Naval Weapons Industrial Reserve Plant, Bedford (NWIRP) was a government-owned, contractor-operated (GOCO) facility which had the mission of designing, fabricating, and testing prototype weapons and equipment from 1952 until December 2000, located in Bedford, Massachusetts It is located just north of Hanscom Air Force Base. It is currently a Superfund site undergoing environmental cleanup. NWIRP was divided into 4 sites, two in the northern section and two in the southern section.

== Site 1 ==
Site one was the facilities ash disposal area ranging from the years 1954 to 1973 and had an area of approximately 13000 square feet divided into two separate areas.  Here, ash was disposed of from classified documents that had been incinerated. It was estimated that about 3 tons of documents and other paint materials were incinerated yearly. This produced about 570 pounds of lead, 320 pounds of zinc, and 190 pounds of chromium over the time that the site disposal area was in use. Investigations concluded that the waste from the ashes were potential pollutants of both the soils as well as the ground water.

== Site 2 ==
Site two was home to the facilities components laboratory fuel tank that was used from the year of 1953 until 1982. The fuel tank had a storage capacity of 20000 gallons of fuel oil. This fuel was used to help supply oil for use in boilers around the facility. The use of the fuel tank was ultimately shut down and drained after a leak was detected. It was concluded that about 200 gallons of oil leaked into the surrounding soils.

== Site 3 ==
Site three is divided into two section, one in the northern section of the facility and one in the southern section. Although both sections are labeled under site three, both are considered separate sections and action plans are incorporated in both, not accounted as the same.

=== Northern Section ===
Site 3 is known as the dissolved-phase chlorinated volatile organic compound (VOC) plume. An investigation in this section found evidence of chlorinated volatile organic compounds in the ground water. It was concluded that this site extends to a private property northwest which is considered a wetland. Soil tests near the main site determines the soil to be contaminated with VOS's as well, generally 20–50 feet below the surface. The cause of this contamination is still unknown. There has only been one documented case in which there was a release of about 55 gallons of Axothene. Axothene is known to contain 1,1,1-trichloroethane. As there is no other documented cases such as this one, the other identified potential sources of where the pollutants could have come from are other buildings around there including and old hazardous waste storage area as well as an old incinerator.

=== Southern Section ===
The second section labeled as site 3 is known as the chlorinated solvent Ground water plume, Southern plume. Just like in the northern plume, VOC's have been found in ground water in this section as well. The source of contamination for this section remains unknown. Investigations done determined that this was not likely due to further contamination from the northern section. This was determined based on test done on groundwater wells upgradient of where the highest concentration of VOC's were detected. It was later one deemed that the likely cause of contamination in this sections ground water was likely do to already contaminated water in the Air force Superfund site -Hanscom Site 1.

== Site 4 ==
This site is known for the benzene, toluene, ethylbenzene, and xylene (BTEX) plume. The source of these contaminations are associated with the 7,600 gallon underground storage tank that is in the area, as well as other maintenance activities that were done in the transportation building in the area as well. It was determined that the plumes for site 3 and 4 have essentially come together/ blended.

== Clean Up ==
Initial assessment for the site contamination was completed March 1990. Three years later, NWIRP Bedford was proposed for inclusion on the National Priorities List in June 1993 and was officially added on May 31, 1994. After investigation and testing, remedial action at the site began in March 2011, and construction of the selected remedies were completed in April 2015.

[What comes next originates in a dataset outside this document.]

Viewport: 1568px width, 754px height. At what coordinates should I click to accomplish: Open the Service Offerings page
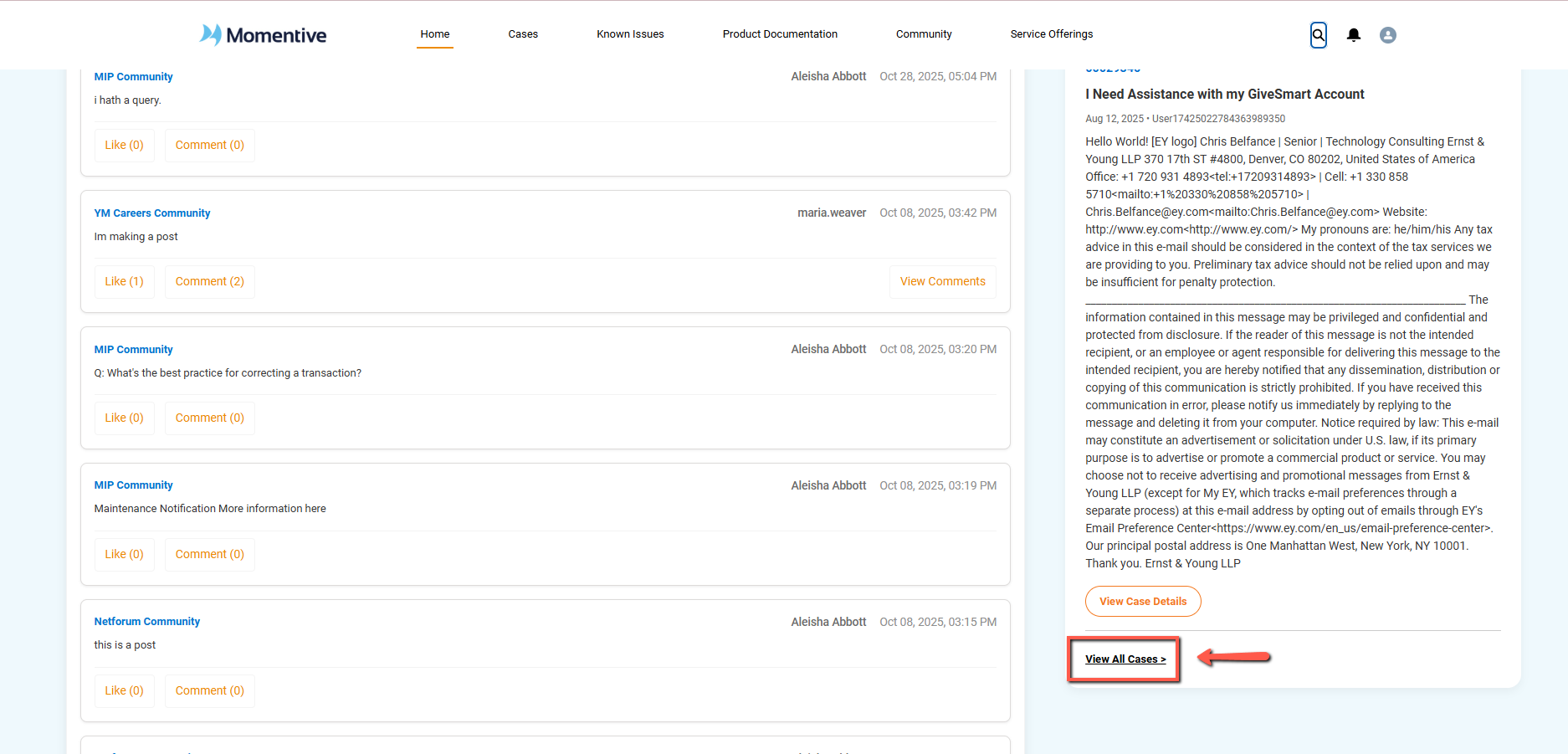click(1051, 34)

Site 1 and Site 2 received Records of Decision (RODs) in 2000, requiring no further remedial action. An ROD for Site 4 was issued in 2009, followed by one for Site 3 in 2010. The remedies for Site 3 and Site 4 include long-term groundwater monitoring and land-use controls. Groundwater extraction and treatment continues at Site 3, while monitoring and restrictions on groundwater use and development remain in place in Site 4. The groundwater contamination at Site 3 and Site 4 continues to be monitored by the U.S. Navy.

The site's most recent Five-Year Review was completed on September 26, 2024.